**WRITTEN TASK**
Replace every "Identify" with "Find" in the records that follow, and write the records out again with nothing else changed.

**TASK INPUT**
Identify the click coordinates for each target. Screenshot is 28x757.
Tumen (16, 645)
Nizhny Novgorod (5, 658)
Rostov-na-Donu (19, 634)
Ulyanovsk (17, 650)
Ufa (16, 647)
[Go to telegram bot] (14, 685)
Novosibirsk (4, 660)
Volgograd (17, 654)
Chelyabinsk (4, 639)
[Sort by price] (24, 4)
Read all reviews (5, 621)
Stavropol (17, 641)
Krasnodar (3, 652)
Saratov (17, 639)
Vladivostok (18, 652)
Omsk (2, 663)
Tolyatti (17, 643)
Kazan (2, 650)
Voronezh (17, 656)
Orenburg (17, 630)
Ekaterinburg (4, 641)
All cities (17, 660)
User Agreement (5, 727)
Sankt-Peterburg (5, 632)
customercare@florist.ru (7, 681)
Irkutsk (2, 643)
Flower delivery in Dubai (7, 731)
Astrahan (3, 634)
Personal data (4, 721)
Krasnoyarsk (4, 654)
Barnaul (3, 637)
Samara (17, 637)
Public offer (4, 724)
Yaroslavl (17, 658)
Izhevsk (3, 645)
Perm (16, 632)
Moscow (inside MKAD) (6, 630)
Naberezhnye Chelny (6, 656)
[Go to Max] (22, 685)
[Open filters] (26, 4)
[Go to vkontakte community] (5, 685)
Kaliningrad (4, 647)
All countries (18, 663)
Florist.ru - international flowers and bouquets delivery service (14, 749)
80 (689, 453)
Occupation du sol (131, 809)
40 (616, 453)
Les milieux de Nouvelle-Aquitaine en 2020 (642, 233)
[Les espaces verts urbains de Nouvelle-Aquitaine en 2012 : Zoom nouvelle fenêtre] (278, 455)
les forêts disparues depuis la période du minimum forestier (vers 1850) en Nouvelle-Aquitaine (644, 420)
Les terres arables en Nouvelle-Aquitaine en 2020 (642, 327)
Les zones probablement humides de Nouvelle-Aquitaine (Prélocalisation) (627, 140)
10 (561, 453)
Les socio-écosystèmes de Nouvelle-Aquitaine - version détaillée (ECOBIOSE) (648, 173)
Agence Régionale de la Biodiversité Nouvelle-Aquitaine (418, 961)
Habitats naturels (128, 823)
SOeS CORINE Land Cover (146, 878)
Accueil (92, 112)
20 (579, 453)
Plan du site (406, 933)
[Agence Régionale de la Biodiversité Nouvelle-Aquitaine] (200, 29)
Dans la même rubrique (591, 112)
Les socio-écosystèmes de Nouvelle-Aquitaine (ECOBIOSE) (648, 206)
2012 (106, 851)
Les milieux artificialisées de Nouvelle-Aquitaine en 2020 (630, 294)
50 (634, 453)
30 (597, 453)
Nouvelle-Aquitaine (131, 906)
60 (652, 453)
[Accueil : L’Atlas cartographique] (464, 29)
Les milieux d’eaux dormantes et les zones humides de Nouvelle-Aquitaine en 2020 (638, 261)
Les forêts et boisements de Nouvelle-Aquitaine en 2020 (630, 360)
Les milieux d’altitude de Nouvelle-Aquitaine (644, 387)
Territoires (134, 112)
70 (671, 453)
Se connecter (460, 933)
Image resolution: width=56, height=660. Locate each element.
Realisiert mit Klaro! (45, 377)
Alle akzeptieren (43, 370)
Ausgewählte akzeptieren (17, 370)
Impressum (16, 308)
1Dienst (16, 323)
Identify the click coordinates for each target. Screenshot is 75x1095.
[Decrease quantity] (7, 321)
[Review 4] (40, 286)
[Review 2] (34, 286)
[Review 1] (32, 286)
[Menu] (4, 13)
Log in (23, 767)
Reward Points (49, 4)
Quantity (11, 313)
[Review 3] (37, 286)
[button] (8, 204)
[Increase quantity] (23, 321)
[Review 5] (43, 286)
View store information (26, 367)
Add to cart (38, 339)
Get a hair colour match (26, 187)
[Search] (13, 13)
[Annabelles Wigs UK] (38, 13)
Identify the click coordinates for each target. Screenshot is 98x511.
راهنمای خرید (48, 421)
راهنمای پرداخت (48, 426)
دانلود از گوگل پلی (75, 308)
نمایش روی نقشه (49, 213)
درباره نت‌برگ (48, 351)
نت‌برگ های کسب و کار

**THE SOLUTION**
Find the click coordinates for each target. Screenshot is 28x757.
Tumen (16, 645)
Nizhny Novgorod (5, 658)
Rostov-na-Donu (19, 634)
Ulyanovsk (17, 650)
Ufa (16, 647)
[Go to telegram bot] (14, 685)
Novosibirsk (4, 660)
Volgograd (17, 654)
Chelyabinsk (4, 639)
[Sort by price] (24, 4)
Read all reviews (5, 621)
Stavropol (17, 641)
Krasnodar (3, 652)
Saratov (17, 639)
Vladivostok (18, 652)
Omsk (2, 663)
Tolyatti (17, 643)
Kazan (2, 650)
Voronezh (17, 656)
Orenburg (17, 630)
Ekaterinburg (4, 641)
All cities (17, 660)
User Agreement (5, 727)
Sankt-Peterburg (5, 632)
customercare@florist.ru (7, 681)
Irkutsk (2, 643)
Flower delivery in Dubai (7, 731)
Astrahan (3, 634)
Personal data (4, 721)
Krasnoyarsk (4, 654)
Barnaul (3, 637)
Samara (17, 637)
Public offer (4, 724)
Yaroslavl (17, 658)
Izhevsk (3, 645)
Perm (16, 632)
Moscow (inside MKAD) (6, 630)
Naberezhnye Chelny (6, 656)
[Go to Max] (22, 685)
[Open filters] (26, 4)
[Go to vkontakte community] (5, 685)
Kaliningrad (4, 647)
All countries (18, 663)
Florist.ru - international flowers and bouquets delivery service (14, 749)
80 (689, 453)
Occupation du sol (131, 809)
40 (616, 453)
Les milieux de Nouvelle-Aquitaine en 2020 (642, 233)
[Les espaces verts urbains de Nouvelle-Aquitaine en 2012 : Zoom nouvelle fenêtre] (278, 455)
les forêts disparues depuis la période du minimum forestier (vers 1850) en Nouvelle-Aquitaine (644, 420)
Les terres arables en Nouvelle-Aquitaine en 2020 (642, 327)
Les zones probablement humides de Nouvelle-Aquitaine (Prélocalisation) (627, 140)
10 (561, 453)
Les socio-écosystèmes de Nouvelle-Aquitaine - version détaillée (ECOBIOSE) (648, 173)
Agence Régionale de la Biodiversité Nouvelle-Aquitaine (418, 961)
Habitats naturels (128, 823)
SOeS CORINE Land Cover (146, 878)
Accueil (92, 112)
20 (579, 453)
Plan du site (406, 933)
[Agence Régionale de la Biodiversité Nouvelle-Aquitaine] (200, 29)
Dans la même rubrique (591, 112)
Les socio-écosystèmes de Nouvelle-Aquitaine (ECOBIOSE) (648, 206)
2012 (106, 851)
Les milieux artificialisées de Nouvelle-Aquitaine en 2020 (630, 294)
50 (634, 453)
30 (597, 453)
Nouvelle-Aquitaine (131, 906)
60 (652, 453)
[Accueil : L’Atlas cartographique] (464, 29)
Les milieux d’eaux dormantes et les zones humides de Nouvelle-Aquitaine en 2020 (638, 261)
Les forêts et boisements de Nouvelle-Aquitaine en 2020 (630, 360)
Les milieux d’altitude de Nouvelle-Aquitaine (644, 387)
Territoires (134, 112)
70 (671, 453)
Se connecter (460, 933)
Image resolution: width=56, height=660. Locate each element.
Realisiert mit Klaro! (45, 377)
Alle akzeptieren (43, 370)
Ausgewählte akzeptieren (17, 370)
Impressum (16, 308)
1Dienst (16, 323)
Find the click coordinates for each target. Screenshot is 75x1095.
[Decrease quantity] (7, 321)
[Review 4] (40, 286)
[Review 2] (34, 286)
[Review 1] (32, 286)
[Menu] (4, 13)
Log in (23, 767)
Reward Points (49, 4)
Quantity (11, 313)
[Review 3] (37, 286)
[button] (8, 204)
[Increase quantity] (23, 321)
[Review 5] (43, 286)
View store information (26, 367)
Add to cart (38, 339)
Get a hair colour match (26, 187)
[Search] (13, 13)
[Annabelles Wigs UK] (38, 13)
Find the click coordinates for each target. Screenshot is 98x511.
راهنمای خرید (48, 421)
راهنمای پرداخت (48, 426)
دانلود از گوگل پلی (75, 308)
نمایش روی نقشه (49, 213)
درباره نت‌برگ (48, 351)
نت‌برگ های کسب و کار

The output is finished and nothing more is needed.